**Your instructions**: Rewrite the part of the blood separation passage that opens with "The linear measurements" and closes with "incoming whole blood.", renaming "inlet chamber" to "entry chamber" throughout.

**Selected excerpt**:
- Opening Delimiter -

The linear measurements are in millimeters.
These segments taken together form a spiral-like portion for platelet concentrate collection as subsequently described. A short transition portion TP couples the first and second portions together. As shown, the transition section leads radially inward from the outlet end of the first portion to the inlet end of the second portion. The inlet connection 17 for the whole blood is connected to the inlet chamber of the cavity joining the ends of the tubing. Also, the fluid connection 18 to the inlet chamber is provided for removing the red blood cells which are centrifuged against the outer wall of the first portion. The end of connection 18 extends outwardly almost to the outer wall of the inlet chamber, so that the packed red cells can be removed without removing any of the incoming whole blood.
The geometry of the first portion is such that the red blood cells which move to the outer wall flow against the direction of flow of the incoming whole blood, and reach the bottom of the inlet chamber, from whence they are removed by the connection 18. The input line 17 is terminated at the top or inward end of the inlet chamber, so that the whole blood and the packed red cells are adequately separated.

- Closing Delimiter -

**Material supplied**:
- Opening Delimiter -

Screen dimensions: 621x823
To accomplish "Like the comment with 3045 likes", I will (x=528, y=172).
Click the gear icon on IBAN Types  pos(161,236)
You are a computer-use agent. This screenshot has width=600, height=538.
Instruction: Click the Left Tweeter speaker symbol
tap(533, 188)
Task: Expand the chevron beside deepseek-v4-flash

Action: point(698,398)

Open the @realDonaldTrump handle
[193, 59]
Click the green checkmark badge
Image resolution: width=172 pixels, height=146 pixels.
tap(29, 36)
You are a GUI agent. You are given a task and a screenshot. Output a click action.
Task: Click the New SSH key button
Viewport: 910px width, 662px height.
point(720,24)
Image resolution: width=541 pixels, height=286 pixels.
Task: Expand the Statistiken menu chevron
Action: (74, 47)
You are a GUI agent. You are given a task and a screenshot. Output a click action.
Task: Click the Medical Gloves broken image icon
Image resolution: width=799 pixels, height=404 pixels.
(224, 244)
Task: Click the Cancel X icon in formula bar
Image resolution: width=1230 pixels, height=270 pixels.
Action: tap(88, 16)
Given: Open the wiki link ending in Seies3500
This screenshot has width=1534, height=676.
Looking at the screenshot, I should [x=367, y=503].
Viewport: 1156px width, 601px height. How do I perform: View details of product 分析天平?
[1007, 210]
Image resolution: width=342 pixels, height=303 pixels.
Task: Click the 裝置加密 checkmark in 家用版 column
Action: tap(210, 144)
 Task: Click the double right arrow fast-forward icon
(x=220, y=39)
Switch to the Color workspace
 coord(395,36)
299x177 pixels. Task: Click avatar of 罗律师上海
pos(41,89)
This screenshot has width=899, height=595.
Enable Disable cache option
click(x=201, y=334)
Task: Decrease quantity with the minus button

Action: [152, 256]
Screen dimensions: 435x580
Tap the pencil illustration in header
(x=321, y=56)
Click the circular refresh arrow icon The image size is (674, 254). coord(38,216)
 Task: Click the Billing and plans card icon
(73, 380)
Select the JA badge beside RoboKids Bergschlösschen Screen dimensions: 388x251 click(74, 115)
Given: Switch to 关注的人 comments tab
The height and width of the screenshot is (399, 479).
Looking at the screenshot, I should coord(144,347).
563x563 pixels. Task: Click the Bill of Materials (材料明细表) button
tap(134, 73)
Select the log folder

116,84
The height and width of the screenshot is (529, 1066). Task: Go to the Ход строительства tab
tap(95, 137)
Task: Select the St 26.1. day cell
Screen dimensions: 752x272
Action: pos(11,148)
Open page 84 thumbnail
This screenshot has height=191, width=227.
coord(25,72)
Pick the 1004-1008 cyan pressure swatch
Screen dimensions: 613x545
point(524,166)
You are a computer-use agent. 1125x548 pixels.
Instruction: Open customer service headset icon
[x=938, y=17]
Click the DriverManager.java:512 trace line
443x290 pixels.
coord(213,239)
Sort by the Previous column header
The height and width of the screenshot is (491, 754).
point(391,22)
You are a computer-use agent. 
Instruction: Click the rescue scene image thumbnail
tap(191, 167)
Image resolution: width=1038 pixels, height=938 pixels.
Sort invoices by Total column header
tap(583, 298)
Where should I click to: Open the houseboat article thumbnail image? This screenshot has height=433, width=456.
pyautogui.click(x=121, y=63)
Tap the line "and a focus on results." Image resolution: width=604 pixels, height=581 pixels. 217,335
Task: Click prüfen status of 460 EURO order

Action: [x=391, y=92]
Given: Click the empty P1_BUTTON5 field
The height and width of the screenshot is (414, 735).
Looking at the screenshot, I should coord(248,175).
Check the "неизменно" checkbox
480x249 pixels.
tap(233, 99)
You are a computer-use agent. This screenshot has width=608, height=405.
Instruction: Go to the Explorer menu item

- Closing Delimiter -

**Task solution**:
The linear measurements are in millimeters.
These segments taken together form a spiral-like portion for platelet concentrate collection as subsequently described. A short transition portion TP couples the first and second portions together. As shown, the transition section leads radially inward from the outlet end of the first portion to the inlet end of the second portion. The inlet connection 17 for the whole blood is connected to the entry chamber of the cavity joining the ends of the tubing. Also, the fluid connection 18 to the entry chamber is provided for removing the red blood cells which are centrifuged against the outer wall of the first portion. The end of connection 18 extends outwardly almost to the outer wall of the entry chamber, so that the packed red cells can be removed without removing any of the incoming whole blood.